Gauging from where this post ended up, the response to the query of "When You Like to Bake But Live Alone," is that you write rambling posts that really don't follow any predetermined, concise logical path. I don't think that sentence makes much sense, either.

Gluten-free tart, ready to be delivered!

Wednesday, 8 September 2010

Candied Orange Petit-Four

Plate from Royal Copenhagen. They make desserts look better.

I made a batch of these last Christmas, should any stray relative or friend amble by our home for a holiday tea. In the worse-case scenario of unexpected company, these cakes could be taken from their stasis (i.e. the freezer), thawed, plated, and quickly decorated. Potential social disasters averted!

The details: The cake is a simple white cake, baked in a slab, and sliced in half. Each half way brushed with a simple syrup (it may have had Amaretto in it as well). Orange marmalade was sandwiched between the moist cake-halves. The entire cakewich was then covered in marzipan and then cut into individual pieces.

Ok, so it actually isn't a traditional petit-four. It's more of a lazy man's take on the delightful French treat - keeping the marzipan but losing the fondant. Nevertheless, they fulfill one of the golden rules of cooking: if you serve it small and on a big enough plate, it'll look good.

I jest; thought did go into the presentation of these little gem-like cakes. The toppings are homemade candied orange peels, diced and tossed in sugar, and melted sugar, pull and spun around a wooden dowel to make delicate coils. Large spirals are carefully snipped with scissors into small sections, and then placed as the finishing touch.

Monday, 6 September 2010

Rustic Peach and Berry Pie

Clouds over Lake Ontario, as seen from the GO Train.

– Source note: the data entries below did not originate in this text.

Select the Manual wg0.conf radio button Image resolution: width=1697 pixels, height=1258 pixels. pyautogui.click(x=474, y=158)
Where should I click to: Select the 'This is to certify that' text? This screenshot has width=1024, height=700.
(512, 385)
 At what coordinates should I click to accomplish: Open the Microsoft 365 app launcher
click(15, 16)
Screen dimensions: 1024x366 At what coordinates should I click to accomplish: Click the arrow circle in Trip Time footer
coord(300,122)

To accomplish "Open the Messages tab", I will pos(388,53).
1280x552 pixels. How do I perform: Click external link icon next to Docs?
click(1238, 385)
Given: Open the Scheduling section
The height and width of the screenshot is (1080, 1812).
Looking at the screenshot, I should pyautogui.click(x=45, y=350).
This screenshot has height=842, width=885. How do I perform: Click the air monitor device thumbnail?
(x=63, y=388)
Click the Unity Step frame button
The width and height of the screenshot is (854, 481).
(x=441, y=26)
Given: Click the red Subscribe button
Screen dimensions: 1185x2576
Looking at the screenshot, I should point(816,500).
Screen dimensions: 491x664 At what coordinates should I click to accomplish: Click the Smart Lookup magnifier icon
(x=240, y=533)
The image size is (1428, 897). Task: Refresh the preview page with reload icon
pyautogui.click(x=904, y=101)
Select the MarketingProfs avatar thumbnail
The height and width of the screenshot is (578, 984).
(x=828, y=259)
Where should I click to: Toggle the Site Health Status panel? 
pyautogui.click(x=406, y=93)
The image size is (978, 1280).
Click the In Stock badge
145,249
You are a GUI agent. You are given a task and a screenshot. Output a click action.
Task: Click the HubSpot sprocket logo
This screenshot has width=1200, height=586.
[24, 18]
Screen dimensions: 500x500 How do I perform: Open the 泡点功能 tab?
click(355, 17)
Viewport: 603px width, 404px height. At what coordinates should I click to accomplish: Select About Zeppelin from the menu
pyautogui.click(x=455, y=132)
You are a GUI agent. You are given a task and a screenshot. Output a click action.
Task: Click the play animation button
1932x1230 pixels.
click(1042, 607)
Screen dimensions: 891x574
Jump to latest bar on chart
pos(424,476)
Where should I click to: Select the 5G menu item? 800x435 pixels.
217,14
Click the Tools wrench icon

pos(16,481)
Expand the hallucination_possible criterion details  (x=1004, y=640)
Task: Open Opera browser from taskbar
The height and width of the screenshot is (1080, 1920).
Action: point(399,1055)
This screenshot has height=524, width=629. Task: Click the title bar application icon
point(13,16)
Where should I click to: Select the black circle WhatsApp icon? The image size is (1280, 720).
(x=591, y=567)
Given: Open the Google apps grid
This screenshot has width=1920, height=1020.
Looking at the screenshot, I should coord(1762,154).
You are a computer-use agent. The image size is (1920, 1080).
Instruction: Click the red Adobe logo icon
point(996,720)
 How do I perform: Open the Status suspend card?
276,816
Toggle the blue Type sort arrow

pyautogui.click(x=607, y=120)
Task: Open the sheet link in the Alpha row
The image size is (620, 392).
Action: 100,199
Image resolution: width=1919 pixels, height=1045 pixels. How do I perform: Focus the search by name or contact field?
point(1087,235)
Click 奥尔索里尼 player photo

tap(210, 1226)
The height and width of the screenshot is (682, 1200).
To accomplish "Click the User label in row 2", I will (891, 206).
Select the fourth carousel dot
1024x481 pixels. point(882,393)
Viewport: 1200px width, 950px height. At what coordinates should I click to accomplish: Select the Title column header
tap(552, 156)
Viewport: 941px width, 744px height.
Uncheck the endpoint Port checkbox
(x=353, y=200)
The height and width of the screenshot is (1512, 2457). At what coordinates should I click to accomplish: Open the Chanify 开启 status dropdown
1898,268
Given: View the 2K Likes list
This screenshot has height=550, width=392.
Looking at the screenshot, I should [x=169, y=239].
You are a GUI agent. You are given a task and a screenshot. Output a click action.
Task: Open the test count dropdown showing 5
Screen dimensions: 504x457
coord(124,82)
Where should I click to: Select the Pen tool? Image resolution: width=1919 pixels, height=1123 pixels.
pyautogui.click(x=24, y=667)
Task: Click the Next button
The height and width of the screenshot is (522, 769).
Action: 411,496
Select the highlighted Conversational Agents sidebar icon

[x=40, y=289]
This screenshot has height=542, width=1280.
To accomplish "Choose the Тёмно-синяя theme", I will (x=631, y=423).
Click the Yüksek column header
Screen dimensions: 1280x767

Fall may not be here to stay, but it definitely feels like it. A cool crisp breeze has been pervasive through the long weekend and makes me think of all good things autumnal.

I have always believed that Fall is Ontario's best season. It's not hard to see why I look to it with such anticipation: the decline of oppressive summer heat and humidity; the sudden invasion of vivid golds, oranges, reds and browns; the simple pleasures of anything warm and cozy; the piling up of fresh local produce.

The extra piece of pie crust pastry, saved from otherwise being forgotten forever in the fridge.

On these last two notes did I decide to mark the transition into this great season, however premature. I had a little extra gluten-free pie crust pastry left over from a gluten-free Peach and Frangipan Tart, so decided to whip up a (mini) rustic Peach and Berry Pie.

Fresh peaches and [frozen] berries, tossed with a little granulated sugar, and left to macerate on the counter.

The pastry ball, cold from the fridge, rolled thin. The marble rolling pin seems a bit overkill for the task. What looks like flour is actually a gluten-free mixture of different non-wheat flours and starches. This particular mixture was sold ready-mixed from Bulk Barn, but there are other recipes that I'm looking to try. (There's a slightly funny taste to this one.)

Berries piled on top and the edges pulled and tucked over. Rustic, n'est-ce pa?

Definitely a two-bite piece of pie, but not bad nonetheless!

Overall, everything turned out pretty well. The berries could have used a little more sweetening, but that just may be me. As frivolous and tedious as it looks, these mini rustic pies are quick and simple to make - no tart or pie pans required, no fancy edges, no leftover pastry, less dishes to do at the end. Definitely will keep this in mind for the next party!